+++ Dataset +++
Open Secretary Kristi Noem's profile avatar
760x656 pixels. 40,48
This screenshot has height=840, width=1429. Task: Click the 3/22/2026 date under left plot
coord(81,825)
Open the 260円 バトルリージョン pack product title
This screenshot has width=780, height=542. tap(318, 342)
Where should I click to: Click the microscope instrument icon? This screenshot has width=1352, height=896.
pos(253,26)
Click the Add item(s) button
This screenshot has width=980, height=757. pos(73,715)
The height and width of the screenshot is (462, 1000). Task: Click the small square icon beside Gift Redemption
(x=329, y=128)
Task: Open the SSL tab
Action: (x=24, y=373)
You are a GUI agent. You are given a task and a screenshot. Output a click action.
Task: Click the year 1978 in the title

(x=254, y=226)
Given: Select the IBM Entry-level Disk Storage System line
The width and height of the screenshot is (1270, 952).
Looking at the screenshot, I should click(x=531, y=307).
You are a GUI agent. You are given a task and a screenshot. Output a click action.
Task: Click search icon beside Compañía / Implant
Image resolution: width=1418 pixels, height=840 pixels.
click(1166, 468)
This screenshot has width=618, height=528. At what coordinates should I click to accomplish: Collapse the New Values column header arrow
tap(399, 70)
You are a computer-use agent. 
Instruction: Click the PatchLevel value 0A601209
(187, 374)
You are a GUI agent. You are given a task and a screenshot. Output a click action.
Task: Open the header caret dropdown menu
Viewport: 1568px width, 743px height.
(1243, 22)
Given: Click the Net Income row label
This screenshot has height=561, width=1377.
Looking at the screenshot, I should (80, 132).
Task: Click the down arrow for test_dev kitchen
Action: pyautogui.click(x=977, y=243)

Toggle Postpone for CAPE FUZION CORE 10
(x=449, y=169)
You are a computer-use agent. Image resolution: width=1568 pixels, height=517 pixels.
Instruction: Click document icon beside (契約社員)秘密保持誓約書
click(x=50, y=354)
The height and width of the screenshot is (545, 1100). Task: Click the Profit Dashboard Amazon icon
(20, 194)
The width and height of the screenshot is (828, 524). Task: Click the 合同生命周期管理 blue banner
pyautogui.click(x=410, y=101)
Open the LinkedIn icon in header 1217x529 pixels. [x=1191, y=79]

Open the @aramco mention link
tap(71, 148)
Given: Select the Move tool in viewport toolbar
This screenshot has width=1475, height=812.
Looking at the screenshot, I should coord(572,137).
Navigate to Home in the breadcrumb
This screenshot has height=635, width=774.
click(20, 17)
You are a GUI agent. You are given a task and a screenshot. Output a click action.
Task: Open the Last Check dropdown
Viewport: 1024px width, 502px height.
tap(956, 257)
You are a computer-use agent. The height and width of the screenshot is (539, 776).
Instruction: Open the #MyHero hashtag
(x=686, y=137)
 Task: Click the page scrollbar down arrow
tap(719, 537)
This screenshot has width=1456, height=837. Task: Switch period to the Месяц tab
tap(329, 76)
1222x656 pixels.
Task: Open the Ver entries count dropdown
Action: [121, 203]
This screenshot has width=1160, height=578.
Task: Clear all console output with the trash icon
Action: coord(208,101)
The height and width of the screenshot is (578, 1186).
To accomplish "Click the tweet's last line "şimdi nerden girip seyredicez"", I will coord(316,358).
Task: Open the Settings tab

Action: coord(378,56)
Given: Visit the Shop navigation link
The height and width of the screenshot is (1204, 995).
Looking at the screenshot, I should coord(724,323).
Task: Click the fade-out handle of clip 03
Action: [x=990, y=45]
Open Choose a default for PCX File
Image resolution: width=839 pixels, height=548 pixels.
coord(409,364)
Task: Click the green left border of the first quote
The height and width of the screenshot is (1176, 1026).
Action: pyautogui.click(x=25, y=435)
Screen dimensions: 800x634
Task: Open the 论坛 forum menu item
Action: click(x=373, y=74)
+++
▶ [Task goal]: Please give a word-for-word repetition of the lines from the one containing "Toggle Postpone for CAPE FUZION CORE 10" through the last line of the data above, including both, and nothing besides.

▶ [Answer box]:
Toggle Postpone for CAPE FUZION CORE 10
(x=449, y=169)
You are a computer-use agent. Image resolution: width=1568 pixels, height=517 pixels.
Instruction: Click document icon beside (契約社員)秘密保持誓約書
click(x=50, y=354)
The height and width of the screenshot is (545, 1100). Task: Click the Profit Dashboard Amazon icon
(20, 194)
The width and height of the screenshot is (828, 524). Task: Click the 合同生命周期管理 blue banner
pyautogui.click(x=410, y=101)
Open the LinkedIn icon in header 1217x529 pixels. [x=1191, y=79]

Open the @aramco mention link
tap(71, 148)
Given: Select the Move tool in viewport toolbar
This screenshot has width=1475, height=812.
Looking at the screenshot, I should coord(572,137).
Navigate to Home in the breadcrumb
This screenshot has height=635, width=774.
click(20, 17)
You are a GUI agent. You are given a task and a screenshot. Output a click action.
Task: Open the Last Check dropdown
Viewport: 1024px width, 502px height.
tap(956, 257)
You are a computer-use agent. The height and width of the screenshot is (539, 776).
Instruction: Open the #MyHero hashtag
(x=686, y=137)
 Task: Click the page scrollbar down arrow
tap(719, 537)
This screenshot has width=1456, height=837. Task: Switch period to the Месяц tab
tap(329, 76)
1222x656 pixels.
Task: Open the Ver entries count dropdown
Action: [121, 203]
This screenshot has width=1160, height=578.
Task: Clear all console output with the trash icon
Action: coord(208,101)
The height and width of the screenshot is (578, 1186).
To accomplish "Click the tweet's last line "şimdi nerden girip seyredicez"", I will coord(316,358).
Task: Open the Settings tab

Action: coord(378,56)
Given: Visit the Shop navigation link
The height and width of the screenshot is (1204, 995).
Looking at the screenshot, I should coord(724,323).
Task: Click the fade-out handle of clip 03
Action: [x=990, y=45]
Open Choose a default for PCX File
Image resolution: width=839 pixels, height=548 pixels.
coord(409,364)
Task: Click the green left border of the first quote
The height and width of the screenshot is (1176, 1026).
Action: pyautogui.click(x=25, y=435)
Screen dimensions: 800x634
Task: Open the 论坛 forum menu item
Action: click(x=373, y=74)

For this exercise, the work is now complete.